Search the entries for the word "computer" and pull out each line that has it.

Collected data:
---
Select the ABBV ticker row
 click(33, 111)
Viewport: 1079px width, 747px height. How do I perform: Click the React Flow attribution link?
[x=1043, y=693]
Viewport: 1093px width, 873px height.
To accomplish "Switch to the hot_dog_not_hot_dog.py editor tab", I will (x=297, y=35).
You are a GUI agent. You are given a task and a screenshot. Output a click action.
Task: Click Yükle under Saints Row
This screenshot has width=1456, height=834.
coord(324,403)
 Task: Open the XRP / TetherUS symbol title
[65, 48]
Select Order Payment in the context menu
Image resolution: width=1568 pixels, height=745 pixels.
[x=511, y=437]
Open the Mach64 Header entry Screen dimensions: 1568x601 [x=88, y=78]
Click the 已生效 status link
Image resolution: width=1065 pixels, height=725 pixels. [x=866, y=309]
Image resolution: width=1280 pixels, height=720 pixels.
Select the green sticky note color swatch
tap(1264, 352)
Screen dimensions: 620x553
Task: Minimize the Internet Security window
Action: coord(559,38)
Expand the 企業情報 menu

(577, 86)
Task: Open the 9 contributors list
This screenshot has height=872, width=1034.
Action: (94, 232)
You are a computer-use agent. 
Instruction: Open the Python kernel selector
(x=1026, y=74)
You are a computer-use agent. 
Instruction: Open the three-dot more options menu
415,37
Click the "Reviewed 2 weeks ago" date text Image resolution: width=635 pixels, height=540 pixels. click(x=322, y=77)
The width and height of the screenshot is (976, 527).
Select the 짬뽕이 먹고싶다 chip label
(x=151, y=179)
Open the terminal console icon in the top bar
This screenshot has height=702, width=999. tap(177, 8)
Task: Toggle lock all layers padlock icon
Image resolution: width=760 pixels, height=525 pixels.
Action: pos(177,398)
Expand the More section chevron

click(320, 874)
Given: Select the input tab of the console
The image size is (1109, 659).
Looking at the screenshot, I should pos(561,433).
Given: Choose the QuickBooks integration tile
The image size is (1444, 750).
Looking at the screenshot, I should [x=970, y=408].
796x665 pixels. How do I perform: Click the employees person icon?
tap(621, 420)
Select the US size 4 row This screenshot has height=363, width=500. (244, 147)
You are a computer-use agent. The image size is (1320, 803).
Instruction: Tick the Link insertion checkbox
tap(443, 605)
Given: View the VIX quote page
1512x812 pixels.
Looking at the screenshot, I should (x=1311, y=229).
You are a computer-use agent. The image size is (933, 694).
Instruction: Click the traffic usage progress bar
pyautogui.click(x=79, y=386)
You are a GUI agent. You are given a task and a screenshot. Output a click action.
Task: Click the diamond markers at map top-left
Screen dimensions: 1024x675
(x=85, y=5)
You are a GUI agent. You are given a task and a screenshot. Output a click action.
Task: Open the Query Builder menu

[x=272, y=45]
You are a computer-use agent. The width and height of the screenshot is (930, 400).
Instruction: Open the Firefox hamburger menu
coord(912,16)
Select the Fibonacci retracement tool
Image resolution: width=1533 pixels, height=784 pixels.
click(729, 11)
---
● ANSWER BELOW
You are a computer-use agent. 
You are a computer-use agent. 
You are a computer-use agent. The image size is (1320, 803).
You are a computer-use agent. The image size is (933, 694).
You are a computer-use agent. The width and height of the screenshot is (930, 400).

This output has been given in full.